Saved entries
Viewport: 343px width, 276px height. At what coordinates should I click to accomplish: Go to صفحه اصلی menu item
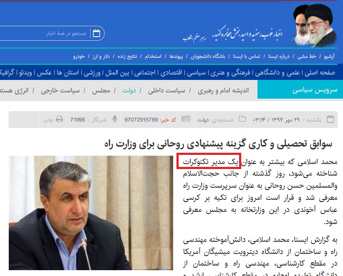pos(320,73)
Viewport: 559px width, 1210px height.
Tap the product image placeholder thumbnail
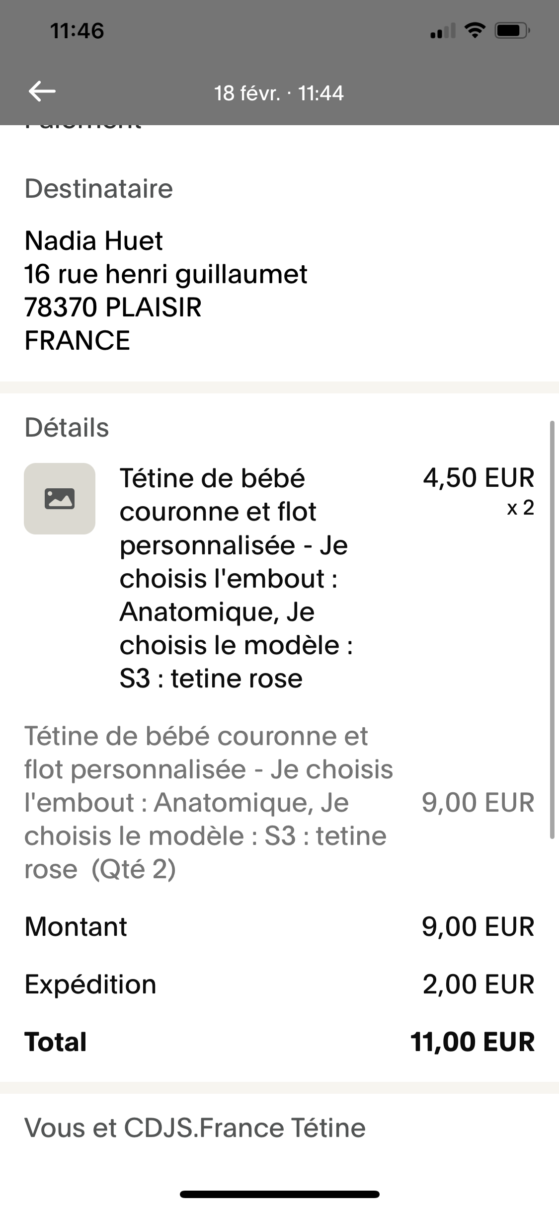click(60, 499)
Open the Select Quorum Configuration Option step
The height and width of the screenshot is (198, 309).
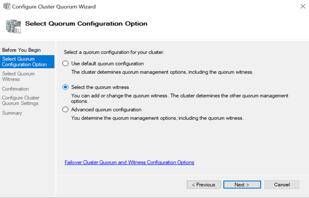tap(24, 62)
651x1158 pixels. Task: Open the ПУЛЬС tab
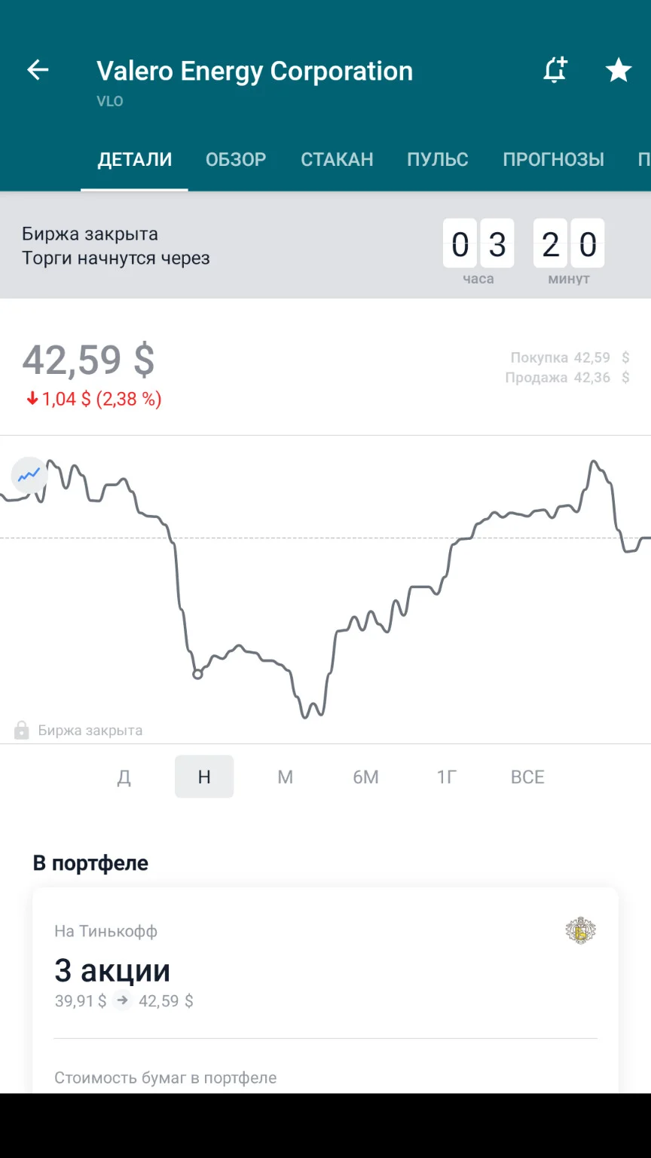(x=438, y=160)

ABOUT THIS EXERCISE
For each record, return its text exactly and leave any picture out.

WRITTEN RESPONSE
Viewport: 343px width, 276px height. At what coordinates should I click to accomplish: Go to صفحه اصلی menu item
pos(320,73)
Viewport: 559px width, 1210px height.
Tap the product image placeholder thumbnail
click(60, 499)
Open the Select Quorum Configuration Option step
The height and width of the screenshot is (198, 309).
tap(24, 62)
651x1158 pixels. Task: Open the ПУЛЬС tab
(x=438, y=160)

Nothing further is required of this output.